[Printing-architecture] Make use of extended color spaces on IPP printers

Michael Sweet msweet at msweet.org
Sat May 29 22:32:37 UTC 2021


Till,

> On May 29, 2021, at 3:19 PM, Till Kamppeter <till.kamppeter at gmail.com> wrote:
> ...
> So one can identify the picture as AdobeRGB in the ugly way you describe, but it seems that the EXIF standard does not actually support AdobeRGB, even that cameras have this sRGB/AdobeRGB switch in their menus for decades (probably from the beginning of digital photography, I think my Canon IXUS 400 of the early aughties had it already).

This "ugly" way is the standard method for JPEG, and is also used for Display P3 photos you might get from iOS.

> But there is still the question whether this works with the AdobeRGB pictures of all cameras or only of some of them. I really do not want to have an AdobeRGB-identification quirk list for digital cameras (and phones).

This is the standard method for JPEG.

> Only there is also one thing: If you print a JPEG picture right away from the command line, it does not get filtered at all, due to this line in the auto-generated PPD files:
> 
> *cupsFilter2: "image/jpeg image/jpeg 0 -"

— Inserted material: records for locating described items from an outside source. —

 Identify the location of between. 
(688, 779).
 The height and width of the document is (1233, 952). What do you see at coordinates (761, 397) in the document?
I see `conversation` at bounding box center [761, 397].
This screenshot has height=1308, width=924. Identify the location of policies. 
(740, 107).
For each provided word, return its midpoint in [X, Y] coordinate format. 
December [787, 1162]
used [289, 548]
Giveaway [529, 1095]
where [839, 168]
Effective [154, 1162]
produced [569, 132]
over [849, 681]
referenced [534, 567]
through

Right, and printers that support JPEG printing also support EXIF information (at least).  Beyond the primary chromacities, you can also embed an ICC profile in a JPEG file - only printers that advertise "icc" in their "jpeg-features-supported" attribute can properly print those files...

Longer term we'll need CUPS to convert JPEG files as needed and not just pass them through.

> So the printer takes care of however you set your camera in the hope to get the best image quality.
> 
> So it seems to be more important to identify AdobeRGB in raster-only PDFs, for example if you print a photo from a photo manager or editor and here it probably depends on what the user sets in the print settings whether the PDF is AdobeRGB or sRGB. digikam allows turning on color management in the print dialog and the select from a long list of standard color spaces (includes sRGB and AdobeRGB) or with custom color profile, but one does not know whether a JPEG image in AdobeRGB gets out as a raster PDF in AdobeRGB without converting forth and back when one selects AdobeRGB for printing.

A PDF file (raster or otherwise) has color space information encoded as resources for the pages in the file. If an application actually supports different color spaces, then it should preserve the color space when printing and then the print pipeline needs to avoid doing extra conversions (Ghostscript does this, for example).

> It seems not to be easy to make use of the fact that a printer supports AdobeRGB as input (sRGB probably serves 99.9 % of all printing needs). Did you already try this out somehow? Do you really get better output quality by that? And if you tried it, how did you do so?

I have several printers that support 48-bit AdobeRGB, and there is a definite difference in output quality for wider-gamut files.  But for me it is only worthwhile when printing photos or other large gamut content.